Rust's Ownership Model

10 Nov 2016 - London, England

Preamble

Rust is a really interesting language playing in the same space as C/C++. Initially a pet project started by former Mozilla employee Graydon Hoare, it garnered internal support from the organisation and Firefox developers’ frustrated by C++’s complexity and burden of manual memory allocation. It’s fair to say that the core driver of Rust is memory safety paired with best in class performance.

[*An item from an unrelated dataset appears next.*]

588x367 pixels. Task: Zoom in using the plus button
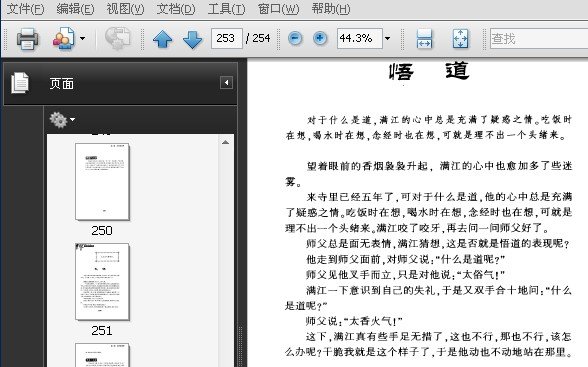pos(320,38)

I’ve been tracking Rust for a while and the language/ecosystem has begun to mature, so I wanted to spend some time investigating how it achieves this memory safety, through it’s ownership model. What follows is a summary of the Rust Book section on ownership and hopefully others may find these notes useful.

Ownership

In Rust, variable bindings have ownership over the resource they are bound to:

fn aFunction() {
  let x = 10;
}

x is bound to the resource 10
Primitives such as x are allocated memory in the stack along with a memory allocation for the binary representation of 10.
If no type is declared, integers will default to type i32 and 4 bytes of memory is allocated for the data.
When a binding goes out of scope, the bound resource(s) will be freed.

fn aFunction() {  
  let n = vec![1,2,3];
}  

For a non-primitive type such as the vector n, a vector object is allocated memory in the stack.
Data within the n vector is added to the heap, the memory address for this data is then copied to an internal pointer and this ‘data pointer’ is added to the vector object (n) on the stack so it always has a reference to the data.
The vector object on the stack must always stay in sync with the data stored on the heap with regards to length, capacity etc.

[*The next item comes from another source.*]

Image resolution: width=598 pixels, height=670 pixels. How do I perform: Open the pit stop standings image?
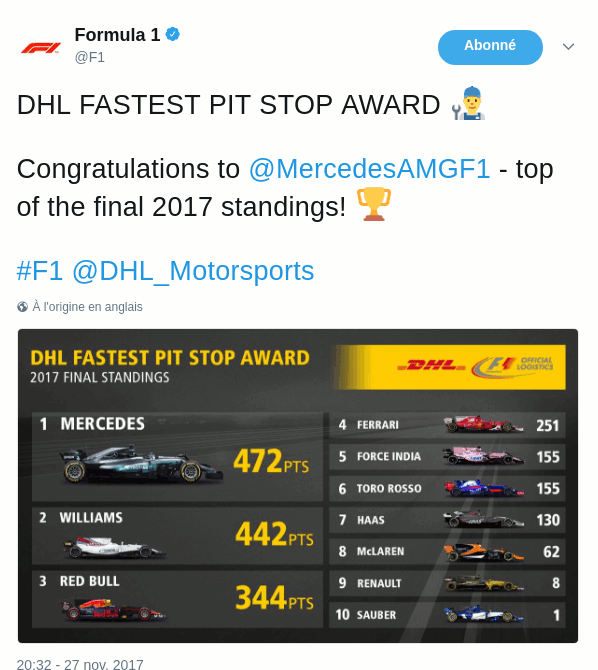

Moving values and taking ownership

fn aFunction() {
  let foo = vec![10];
  let bar = foo;
  // cannot use foo from this point!
}

If we initially bind foo to the vector [10], when we bind bar to foo, bar takes ownership of the underlying resource. The value has moved to bar.
There can only ever be one binding to a given resource, therefore foo can no longer be used after bar takes ownership and Rust will generate a compiler error if we try to use foo.

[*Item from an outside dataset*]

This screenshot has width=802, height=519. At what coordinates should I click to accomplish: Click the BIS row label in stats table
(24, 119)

fn randomFunction(agesParam: Vec<i32>) {
  // does stuff
}

let ages = vec![10];
let newAges = randomFunction(ages);
// cannot use ages from this point!

If you pass a binding to a function, the function takes ownership of the resource and by default we cannot use age again outside of the function because it has moved to agesParam which is declared inside randomFunction.
In the stack, Rust will make a bitwise copy of age into the new binding agesParam. Now age and agesParam have a data pointer to the heap data.
But if we then tried to update agesParam, the heap data would be updated but age wouldn’t know about it. The stack would be out of sync which could cause segmentation faults and potentially attempt to access to memory it shouldn’t.
This is why rust forbids the use of a binding once it’s resource value has been moved.

Copy types

To change this behaviour we could implement the Copy trait. The vector type used above does not implement this by default but primitives such as i32 do. This means a full copy of the resource is made on binding to an existing resource and we can continue to use foo in the example below:

fn aFunction() {
  let foo = 10;
  let bar = foo;
  // Can still use foo here..
}

If desired, it’s possible to make your own types implement the Copy trait.
Alternatively for non-primitive types, we can use Rust’s borrowing mechanism.

Borrowing

For types that do not implement the Copy trait we’d be forced to continually return multiple types any time we move a resource and wanted to retain the original binding e.g. let (v1, v2) = aFunction(v1);. This would quickly become impractical and so Rust solves this with the concept of Borrowing.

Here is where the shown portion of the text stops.